**INSTRUCTIONS FOR THE TASK**
In the entries below, find every line with "indicator" and copy it.

**SOURCE MATERIAL**

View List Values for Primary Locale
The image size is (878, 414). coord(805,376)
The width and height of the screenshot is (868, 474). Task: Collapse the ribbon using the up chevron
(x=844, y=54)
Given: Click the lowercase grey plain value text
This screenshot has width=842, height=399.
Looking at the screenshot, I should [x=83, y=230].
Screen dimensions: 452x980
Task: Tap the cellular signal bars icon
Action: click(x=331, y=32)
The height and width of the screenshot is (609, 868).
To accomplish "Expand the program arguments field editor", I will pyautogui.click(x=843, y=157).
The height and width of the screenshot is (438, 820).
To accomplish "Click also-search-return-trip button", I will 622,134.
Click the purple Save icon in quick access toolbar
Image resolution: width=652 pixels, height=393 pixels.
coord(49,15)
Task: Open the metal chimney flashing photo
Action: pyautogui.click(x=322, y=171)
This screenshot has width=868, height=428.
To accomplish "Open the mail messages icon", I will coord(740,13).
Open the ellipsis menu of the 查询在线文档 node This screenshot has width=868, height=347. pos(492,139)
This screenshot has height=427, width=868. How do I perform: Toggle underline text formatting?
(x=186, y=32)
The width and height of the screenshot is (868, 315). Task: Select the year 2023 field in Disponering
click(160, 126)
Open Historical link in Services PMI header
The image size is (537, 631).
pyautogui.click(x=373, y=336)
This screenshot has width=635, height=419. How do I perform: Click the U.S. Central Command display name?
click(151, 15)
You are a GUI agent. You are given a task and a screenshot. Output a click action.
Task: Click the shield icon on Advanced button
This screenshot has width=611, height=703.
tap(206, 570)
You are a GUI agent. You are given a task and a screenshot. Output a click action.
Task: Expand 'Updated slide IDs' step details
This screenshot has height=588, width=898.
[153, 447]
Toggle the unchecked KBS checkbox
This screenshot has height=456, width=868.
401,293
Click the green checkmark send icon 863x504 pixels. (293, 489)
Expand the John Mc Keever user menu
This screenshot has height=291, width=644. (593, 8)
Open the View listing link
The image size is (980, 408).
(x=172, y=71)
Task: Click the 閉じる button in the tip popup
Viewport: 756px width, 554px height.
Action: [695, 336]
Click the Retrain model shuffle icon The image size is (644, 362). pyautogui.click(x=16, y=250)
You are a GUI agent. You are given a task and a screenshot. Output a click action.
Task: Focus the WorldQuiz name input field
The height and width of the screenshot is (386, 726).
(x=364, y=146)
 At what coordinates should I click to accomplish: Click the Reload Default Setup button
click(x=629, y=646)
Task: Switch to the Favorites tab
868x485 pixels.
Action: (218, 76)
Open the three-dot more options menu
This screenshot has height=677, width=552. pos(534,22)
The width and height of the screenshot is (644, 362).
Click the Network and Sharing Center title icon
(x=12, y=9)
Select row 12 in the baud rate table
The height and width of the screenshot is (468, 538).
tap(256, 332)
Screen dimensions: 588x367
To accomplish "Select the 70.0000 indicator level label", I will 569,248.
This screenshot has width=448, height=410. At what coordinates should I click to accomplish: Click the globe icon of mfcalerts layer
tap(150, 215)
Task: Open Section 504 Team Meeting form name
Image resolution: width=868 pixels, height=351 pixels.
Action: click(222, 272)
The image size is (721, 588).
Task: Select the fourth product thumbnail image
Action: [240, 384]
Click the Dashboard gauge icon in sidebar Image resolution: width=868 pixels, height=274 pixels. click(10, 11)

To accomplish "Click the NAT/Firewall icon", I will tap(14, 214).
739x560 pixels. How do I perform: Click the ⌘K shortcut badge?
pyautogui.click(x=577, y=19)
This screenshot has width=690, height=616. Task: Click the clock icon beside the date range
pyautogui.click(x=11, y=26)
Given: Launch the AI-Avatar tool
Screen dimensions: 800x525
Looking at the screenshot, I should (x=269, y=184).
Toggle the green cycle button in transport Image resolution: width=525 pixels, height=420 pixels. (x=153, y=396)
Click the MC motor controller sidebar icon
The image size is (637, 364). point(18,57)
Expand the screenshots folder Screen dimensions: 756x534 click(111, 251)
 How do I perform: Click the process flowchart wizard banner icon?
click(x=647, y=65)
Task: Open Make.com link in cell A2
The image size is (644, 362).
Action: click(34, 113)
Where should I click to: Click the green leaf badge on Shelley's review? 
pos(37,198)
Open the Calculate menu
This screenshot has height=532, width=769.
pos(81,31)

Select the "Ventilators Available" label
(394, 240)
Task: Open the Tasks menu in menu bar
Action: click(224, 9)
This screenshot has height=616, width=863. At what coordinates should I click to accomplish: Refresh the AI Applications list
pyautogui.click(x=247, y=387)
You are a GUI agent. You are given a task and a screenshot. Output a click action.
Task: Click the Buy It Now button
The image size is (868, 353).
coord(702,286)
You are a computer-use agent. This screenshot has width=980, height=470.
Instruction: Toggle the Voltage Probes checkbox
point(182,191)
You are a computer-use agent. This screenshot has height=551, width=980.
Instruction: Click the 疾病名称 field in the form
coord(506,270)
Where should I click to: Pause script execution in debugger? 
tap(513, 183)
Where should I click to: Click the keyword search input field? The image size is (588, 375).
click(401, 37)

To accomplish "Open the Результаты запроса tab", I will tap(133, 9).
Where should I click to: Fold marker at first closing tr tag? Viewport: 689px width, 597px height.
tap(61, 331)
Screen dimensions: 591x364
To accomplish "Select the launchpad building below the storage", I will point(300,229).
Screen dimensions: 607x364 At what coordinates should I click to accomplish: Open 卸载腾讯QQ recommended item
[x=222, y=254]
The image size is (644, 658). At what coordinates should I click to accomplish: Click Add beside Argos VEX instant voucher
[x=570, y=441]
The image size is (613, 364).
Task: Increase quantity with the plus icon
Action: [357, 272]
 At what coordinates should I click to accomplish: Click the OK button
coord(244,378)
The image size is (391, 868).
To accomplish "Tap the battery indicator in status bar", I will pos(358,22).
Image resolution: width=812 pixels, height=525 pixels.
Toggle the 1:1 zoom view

**WRITTEN SOLUTION**
To accomplish "Select the 70.0000 indicator level label", I will 569,248.
To accomplish "Tap the battery indicator in status bar", I will pos(358,22).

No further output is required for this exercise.